What’s the point of a UTC education?

University Technical Colleges are set up as a fascinating collaboration between businesses, universities and school education. The idea is brilliant and echoes the success of the technical education system in Germany and Austria. However, it isn’t a very comfortable place to sit; we are state funded – which brings huge pressures in itself – and need to comply with all of the school standards while the demands of employers are high and we have recently arrived in communities and the local education system who don’t immediately understand what we are here for. So it’s important that we make sure we have a clear and distinct focus so that we can fit comfortably in the local and regional landscape.

From my perspective, UTCs are here to do two things: Firstly, to provide work-ready young employees for the region’s businesses. Secondly, to help young people find meaningful careers directly into companies or through university.

Meeting the needs of employers

Before we opened UTC South Durham in 2016, I gathered together a group of enthusiastic employers to help design how we operated. They defined the skills our students needed to be highly employable and specified all of our specialist equipment. The group is still going strong and they have created and led our industry projects, and been instrumental in curriculum and strategic decisions. Our recent Business Dinner, where students gave awards to companies and companies to students, was a great demonstration of their importance to us.

Our work with businesses has taken us in some interesting directions and it’s important that we remain flexible to their needs. Last summer we created a new Mechatronics Lab, which was opened by the Duke of Kent. This was a direct response to two things; regional businesses talking about a lack of skills in robotics and control systems and students coming through the UTC with huge interest in these areas. Our post-16 Tech Level Mechatronics course is one of our most popular this year and the students are flying.

Similarly, we’ve had a lot of interest from local fabrication companies, with several looking for apprentices and being very generous with their time, advice and materials. That has led to the launch of our new Level 2 Engineering course in Fabrication and Welding, in conjunction with Hydram Engineering, and the installation of new specialist kit. Again this is proving to be very popular with students and employers are looking to snap them up.

Helping young people find meaningful careers

If our primary focus is on careers then we need to look beyond the passing of exams as the defining measure of success for individual students and a school. Being well set up for, and then finding, a meaningful career route are what really matters from education (I include in this that young people are well prepared to make a wider contribution to society as good citizens).

A UTC education does three things; it delivers a core academic curriculum for knowledge understanding and preparation for further study, leading potentially to university as a route to careers. It teaches technical skills and knowledge so that future employees can contribute to industry quickly and progress technical advances. It provides a workplace education so that students are building the skills needed so that they are both highly employable and making proactive choices about their career direction.

And it’s working. Destinations from UTCs at age 16 and 18 are well ahead of other types of schools. At UTC South Durham we had nobody classified as NEET after they left us last year, everyone who wanted to go to university did so and we had seven times the national average of apprenticeship successes. This year we had 100% pass rate at A-level, 89% of our Engineering Tech Level grades were Distinction or better and the apprenticeship success rate is looking even higher.

We have had students going on to superb destinations, including Russell Group University and apprenticeships with household name companies but there are two examples I’d like to mention here which sum up the point of UTCs.

Prompt —
Answer these questions from the passage on UTC education:
(a) In what year did UTC South Durham open?
(b) Who opened the new Mechatronics Lab?
(c) What pass rate at A-level does the college report for this year?
The items after this point have no connection to the passage on UTC education.

Records supplied —
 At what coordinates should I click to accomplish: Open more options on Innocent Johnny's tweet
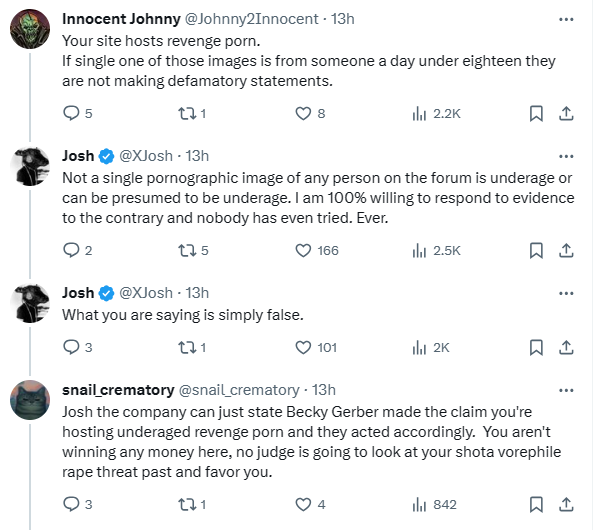pyautogui.click(x=566, y=19)
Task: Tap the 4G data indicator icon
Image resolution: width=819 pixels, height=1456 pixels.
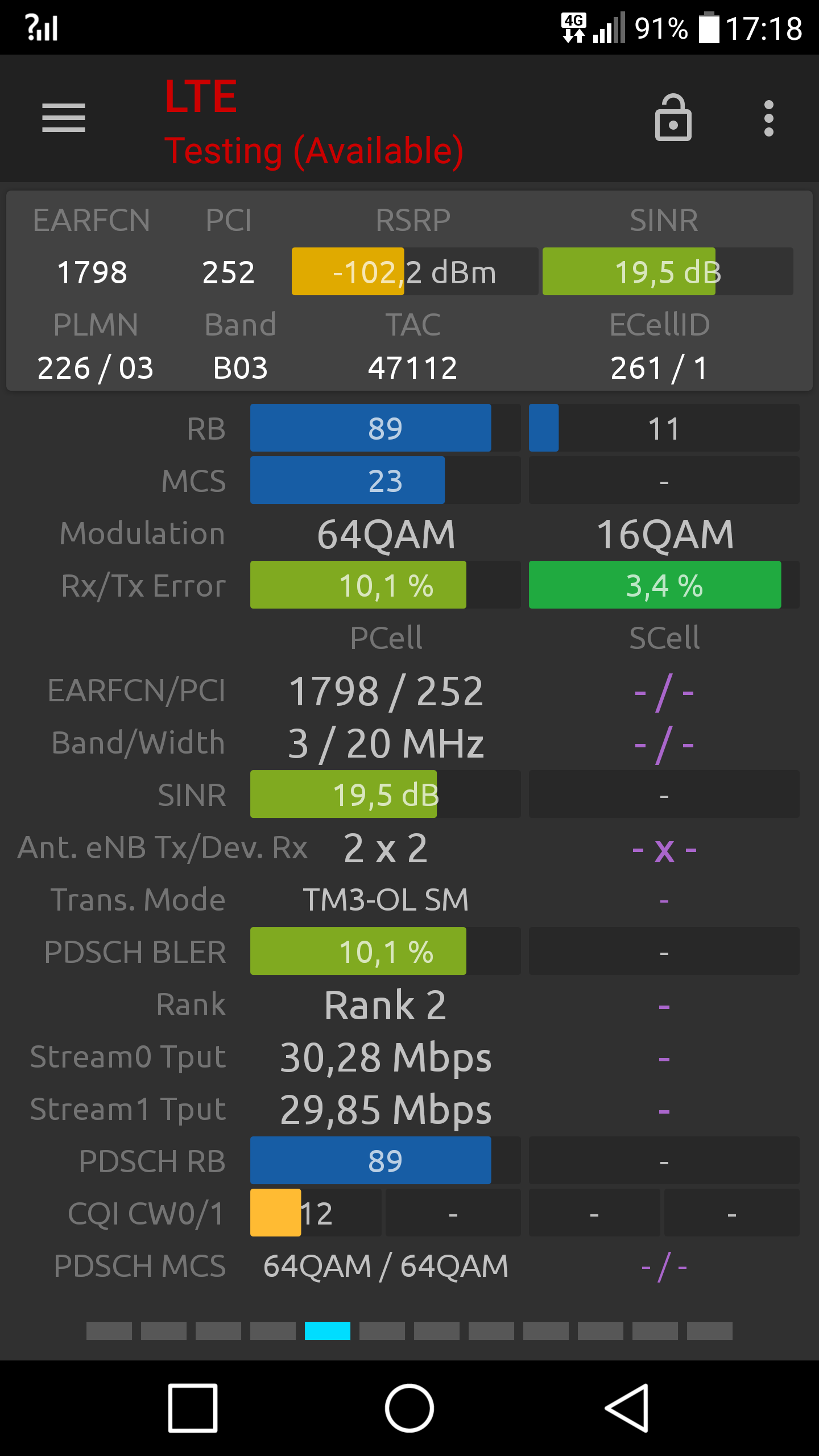Action: click(573, 28)
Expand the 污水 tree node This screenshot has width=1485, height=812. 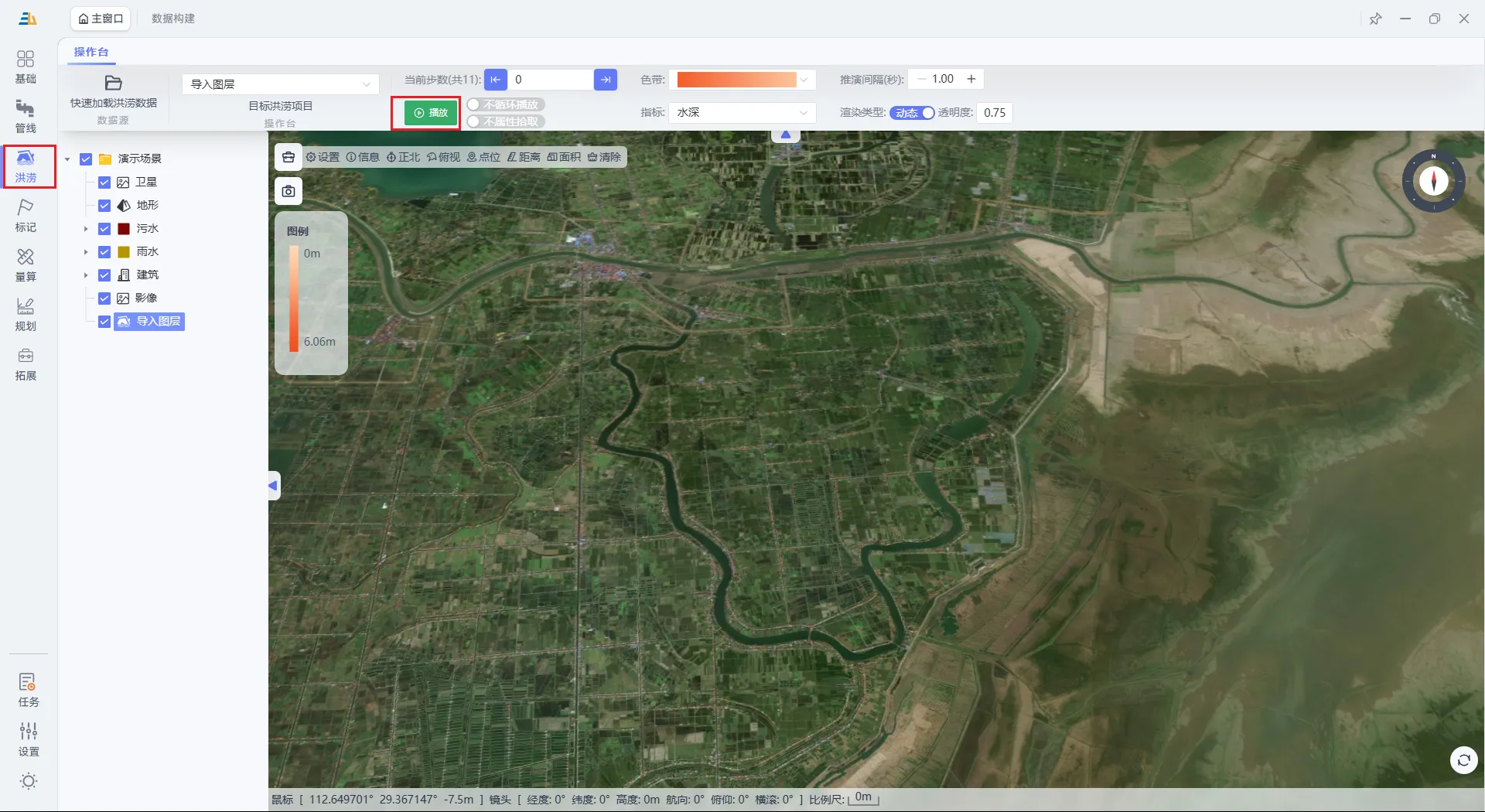tap(86, 229)
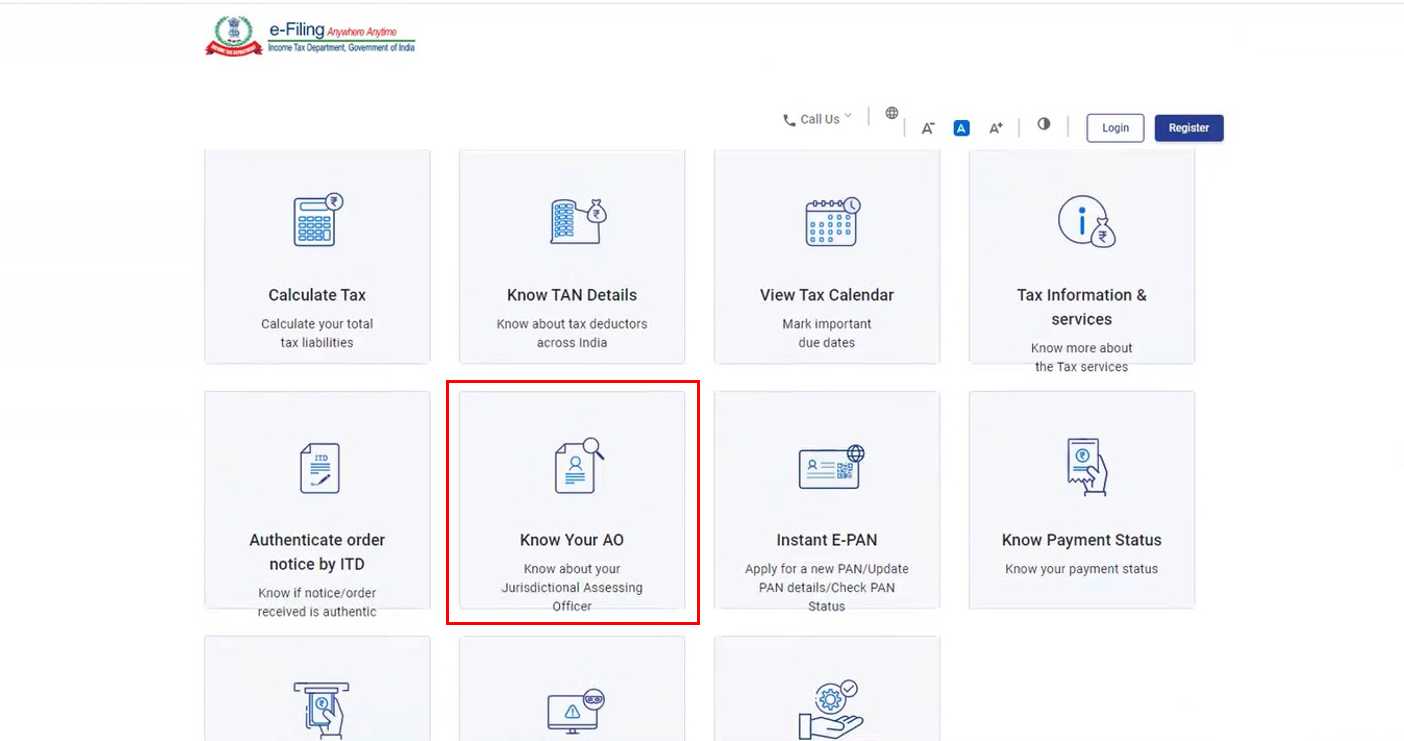Click Decrease font size A-
The image size is (1404, 741).
(x=928, y=127)
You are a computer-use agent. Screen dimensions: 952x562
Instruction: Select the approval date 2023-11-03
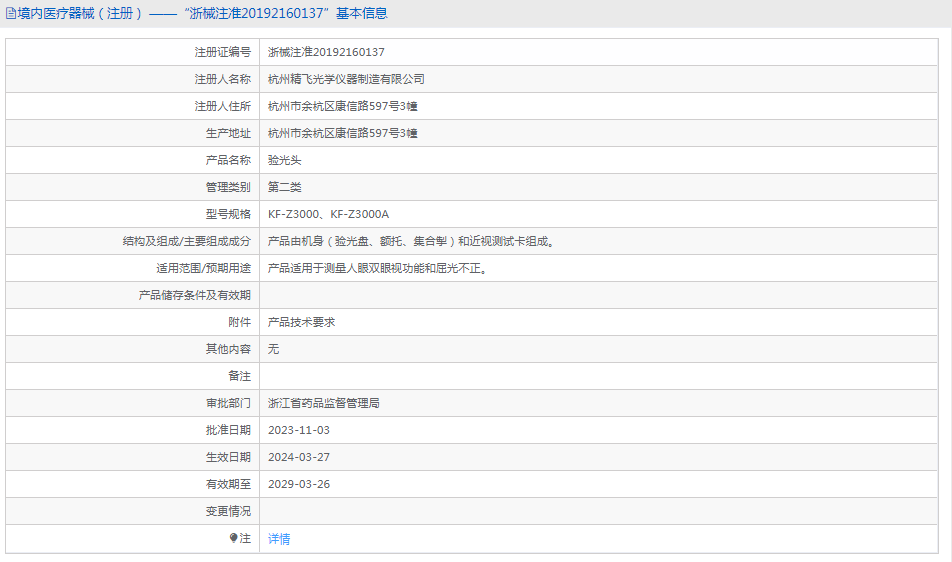[x=298, y=430]
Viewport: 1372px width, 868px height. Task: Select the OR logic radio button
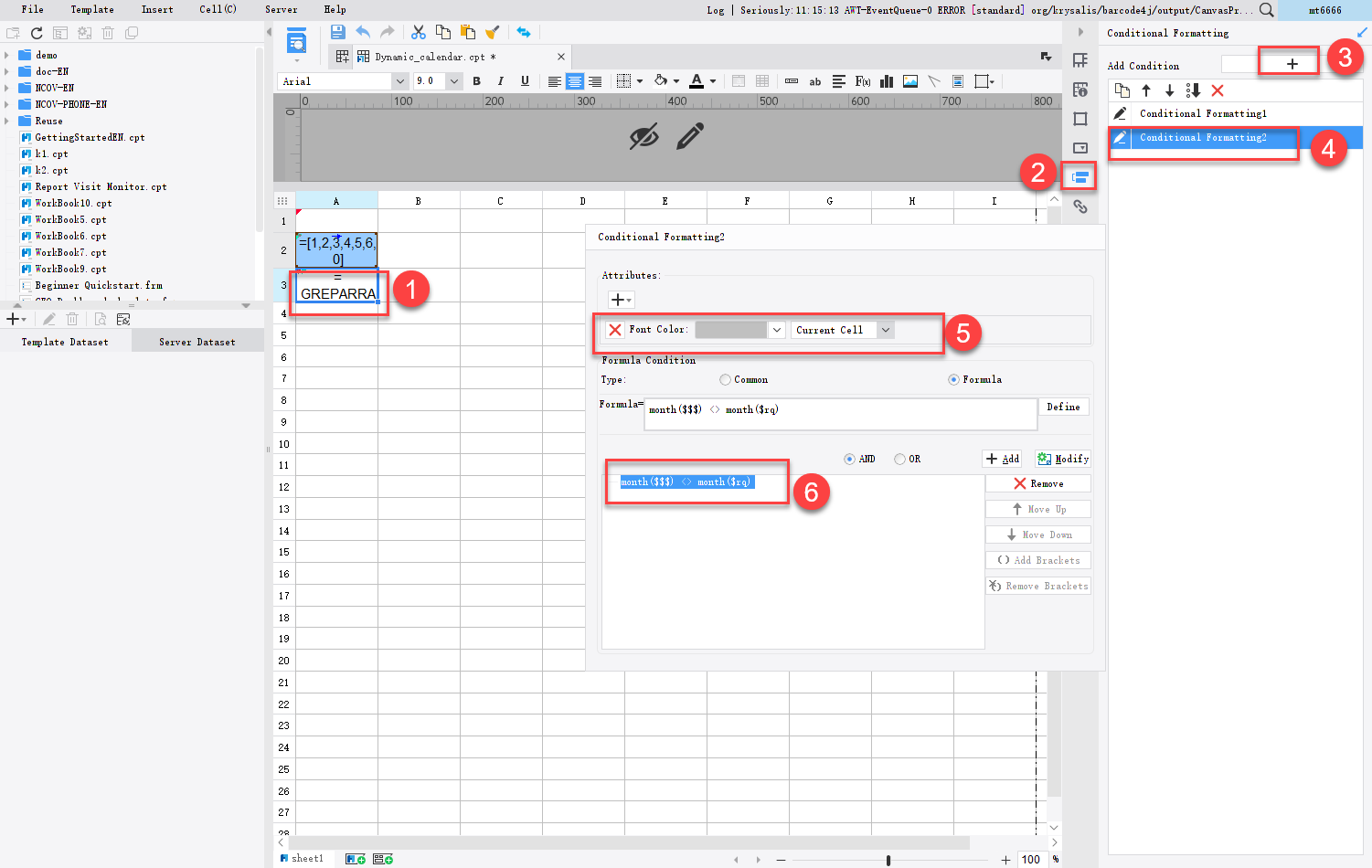899,459
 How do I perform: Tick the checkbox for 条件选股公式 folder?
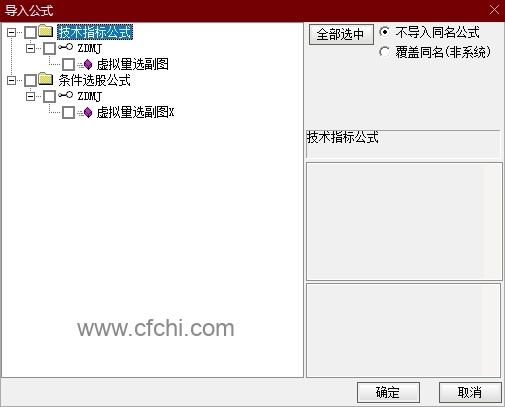point(30,80)
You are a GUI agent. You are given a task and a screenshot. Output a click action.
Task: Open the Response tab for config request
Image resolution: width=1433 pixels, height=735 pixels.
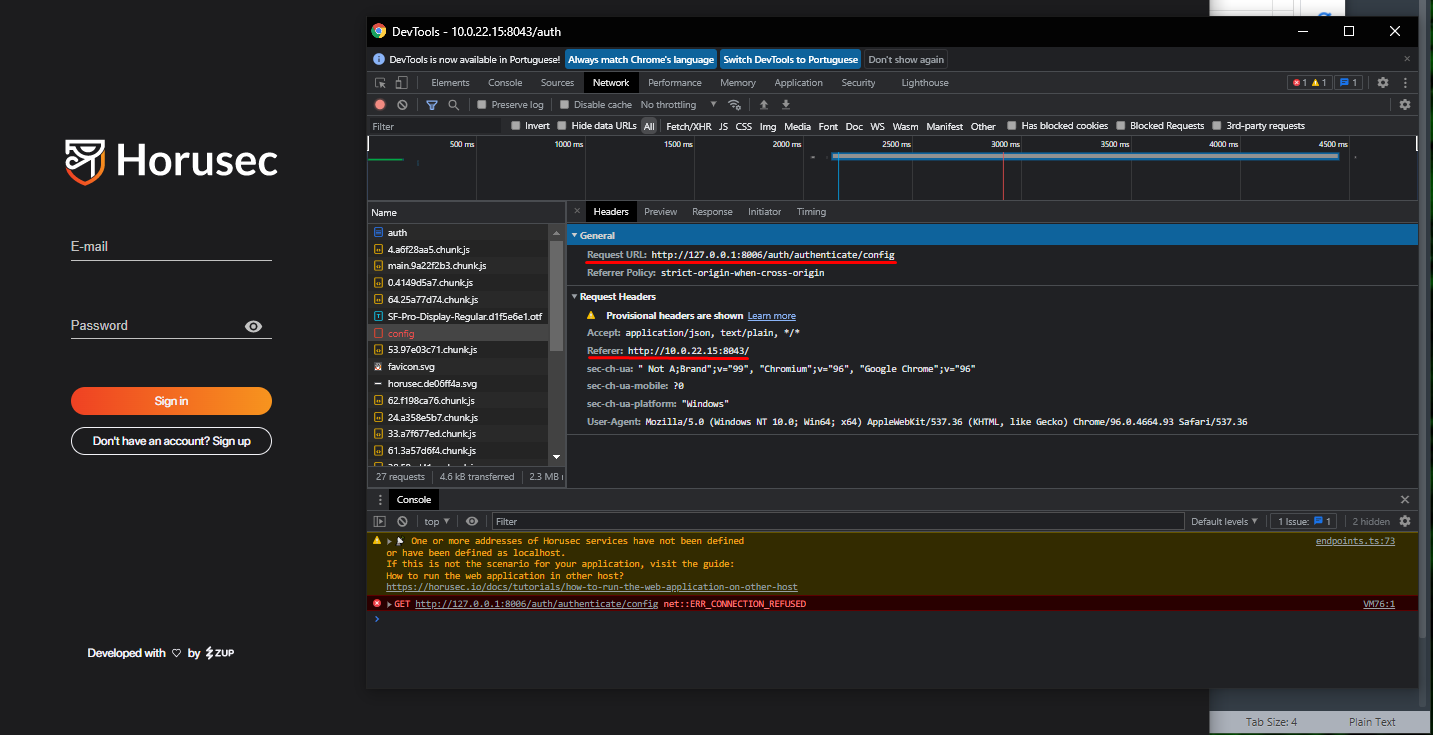click(712, 211)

Exercise answer —
(a) 2016
(b) The Duke of Kent
(c) 100%